## Ranking Reviews

To some degree we follow the logic here: https://nbviewer.org/github/CamDavidsonPilon/Probabilistic-Programming-and-Bayesian-Methods-for-Hackers/blob/master/Chapter4_TheGreatestTheoremNeverTold/Ch4_LawOfLargeNumbers_PyMC2.ipynb

However this is a problem I've encountered often before. People try to sort or rank or order things based on some score, when that score is created from different samples sizes for different entities, leading to "pathological ordering" as described in the notebook. I'll add my own extension on how to consider sorting these cases rationally.

In [2]:
import numpy as np

### generate scores


suppose we have k products, each with n_i reviews ranging from 1 to 5 stars. source the reviews from different multinomial distributions with randomly set params. we can use a dirichlet distribution (stick-breaking) to generate valid values for these 5-outcome probabilities. 
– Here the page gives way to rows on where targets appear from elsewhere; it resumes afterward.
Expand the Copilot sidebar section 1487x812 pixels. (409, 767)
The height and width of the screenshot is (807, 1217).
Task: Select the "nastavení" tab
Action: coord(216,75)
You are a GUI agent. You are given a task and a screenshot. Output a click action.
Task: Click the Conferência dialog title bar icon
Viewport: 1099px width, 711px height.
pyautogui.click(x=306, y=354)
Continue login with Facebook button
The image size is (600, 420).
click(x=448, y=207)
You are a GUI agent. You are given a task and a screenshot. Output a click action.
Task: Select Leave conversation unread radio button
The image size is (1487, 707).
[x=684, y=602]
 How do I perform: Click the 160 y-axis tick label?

Dirichlet distributions are very cool! More on understanding how their params work: https://builtin.com/data-science/dirichlet-distribution

In [27]:
test_dirichlets = np.random.dirichlet(alpha=[3,3,6,6,4], size=3)
test_dirichlets

array([[0.11106197, 0.1860041 , 0.29004338, 0.16202759, 0.25086297],
       [0.10797905, 0.07232049, 0.45295255, 0.16084241, 0.2059055 ],
       [0.07259105, 0.07268462, 0.22065449, 0.48427044, 0.14979939]])

In [43]:
np.random.multinomial(n_reviews[0], true_product_distributions[0])

array([ 6,  5, 28, 22,  4])

In [44]:
true_product_distributions[0]

array([0.06694398, 0.08143229, 0.43420093, 0.30442076, 0.11300205])

In [54]:
k = 42
n_reviews = np.random.randint(low = 1, high=100, size=k)
true_product_distributions = np.random.dirichlet(alpha=[3,3,6,6,4], size=k)

reviews_arraylist = []
for i in range(0, k):
    reviews_by_stars = np.random.multinomial(n_reviews[i], true_product_distributions[i])
    reviews_arraylist.append(reviews_by_stars)


reviews_array = np.array(reviews_arraylist)

In [56]:
reviews_array # number of 1, 2, 3, 4, and 5 star reviews for each product; sum of these reviews correspond to n_reviews[i]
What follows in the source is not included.